WHAT THE EXERCISE ASKS: Please rewrite everything from "Loading... (507, 1288)" down to "User-Based Cloud (809, 1328)" with "Privacy Policy" swapped for "Privacy Notice" and nothing else changed.

DATA FOR THE TASK:
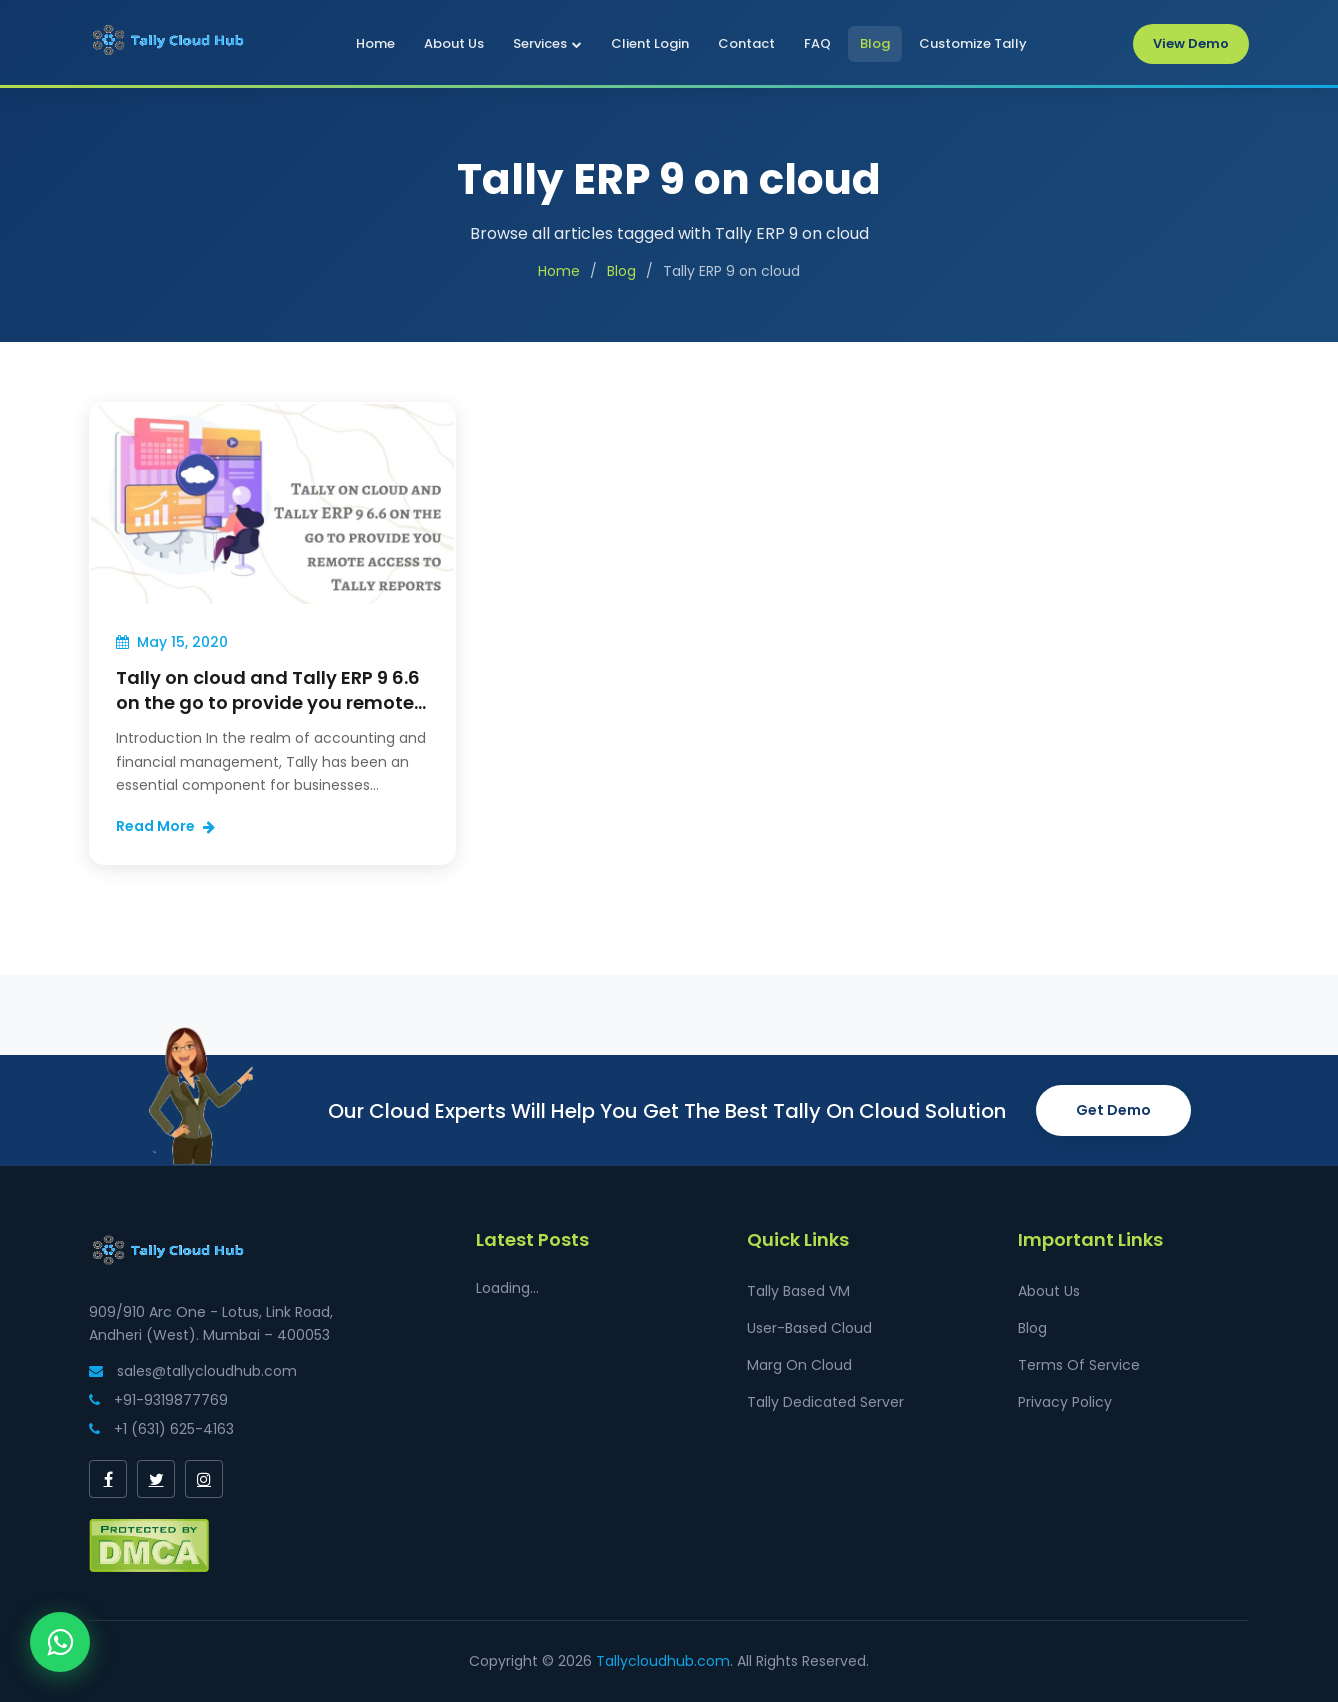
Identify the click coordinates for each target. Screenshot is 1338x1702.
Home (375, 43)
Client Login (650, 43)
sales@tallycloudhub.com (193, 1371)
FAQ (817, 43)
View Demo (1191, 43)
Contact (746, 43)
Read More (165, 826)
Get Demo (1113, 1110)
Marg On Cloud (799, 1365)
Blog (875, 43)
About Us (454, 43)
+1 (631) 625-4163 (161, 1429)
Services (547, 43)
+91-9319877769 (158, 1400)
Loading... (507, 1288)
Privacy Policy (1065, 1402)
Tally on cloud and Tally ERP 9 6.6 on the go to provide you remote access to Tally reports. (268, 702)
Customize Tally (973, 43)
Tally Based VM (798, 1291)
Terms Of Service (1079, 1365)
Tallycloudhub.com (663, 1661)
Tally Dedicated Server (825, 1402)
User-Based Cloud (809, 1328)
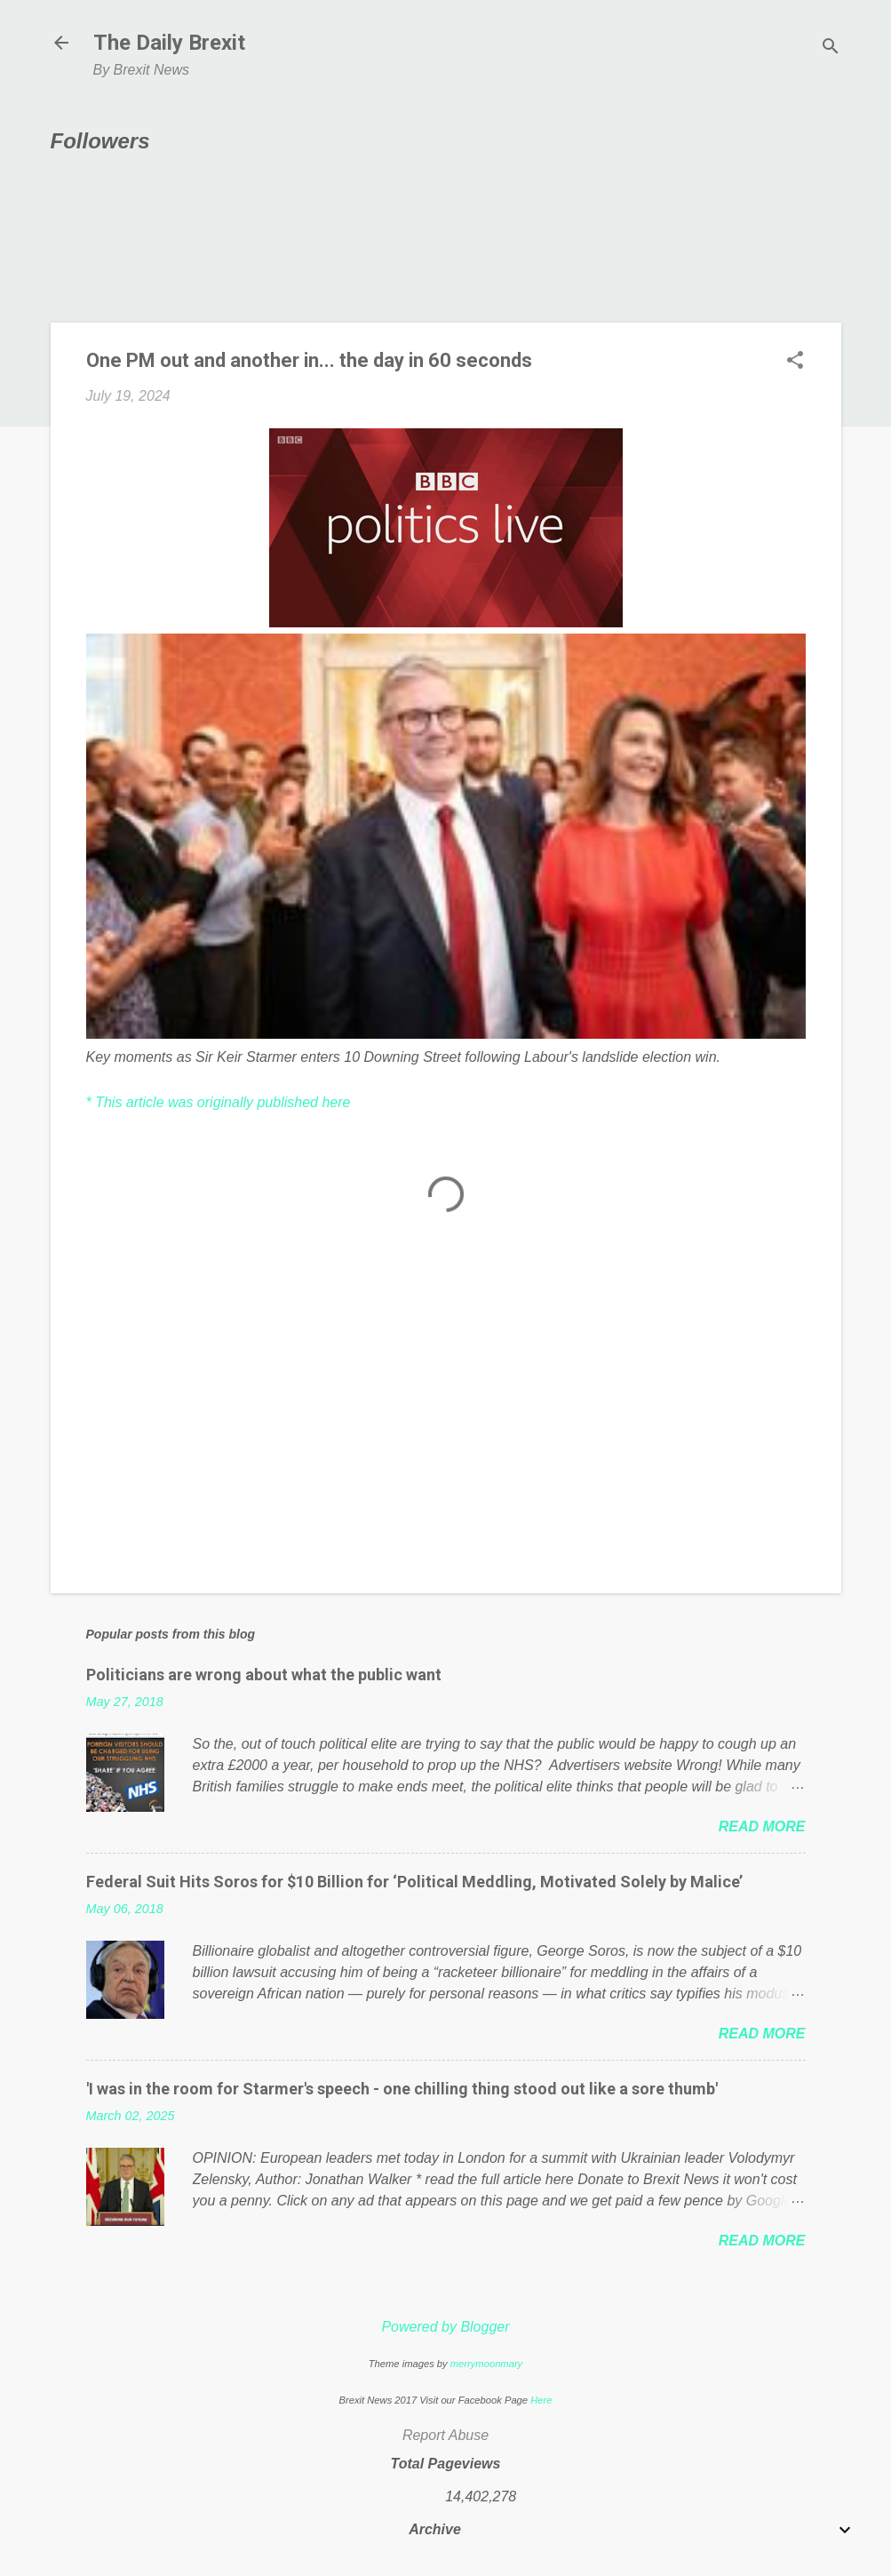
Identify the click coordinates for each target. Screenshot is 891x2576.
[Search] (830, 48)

* * *

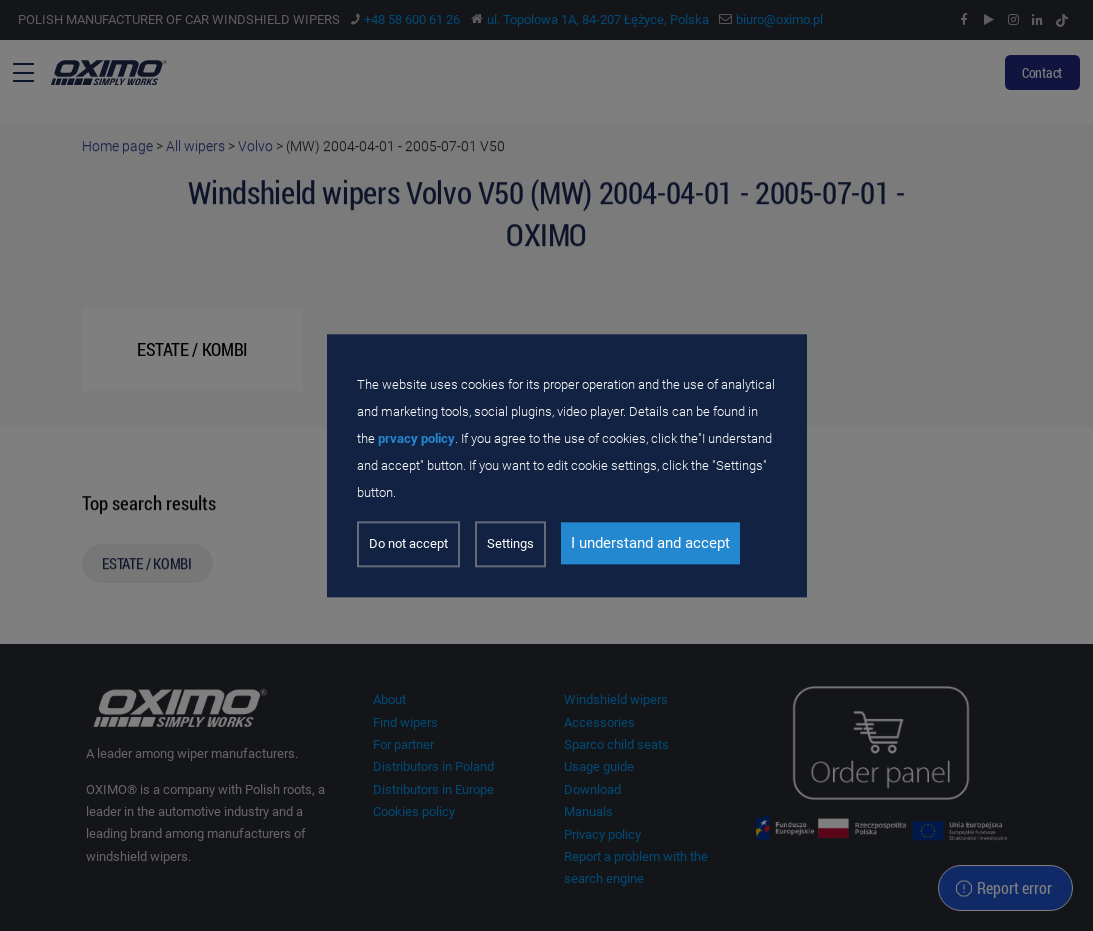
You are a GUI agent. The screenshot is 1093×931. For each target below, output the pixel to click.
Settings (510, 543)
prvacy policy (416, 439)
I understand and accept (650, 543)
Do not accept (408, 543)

WRITTEN RESPONSE:
Loading... (507, 1288)
Privacy Notice (1065, 1402)
Tally on cloud and Tally ERP 9 6.6 on the go to provide you remote access to Tally reports. (268, 702)
Customize Tally (973, 43)
Tally Based VM (798, 1291)
Terms Of Service (1079, 1365)
Tallycloudhub.com (663, 1661)
Tally Dedicated Server (825, 1402)
User-Based Cloud (809, 1328)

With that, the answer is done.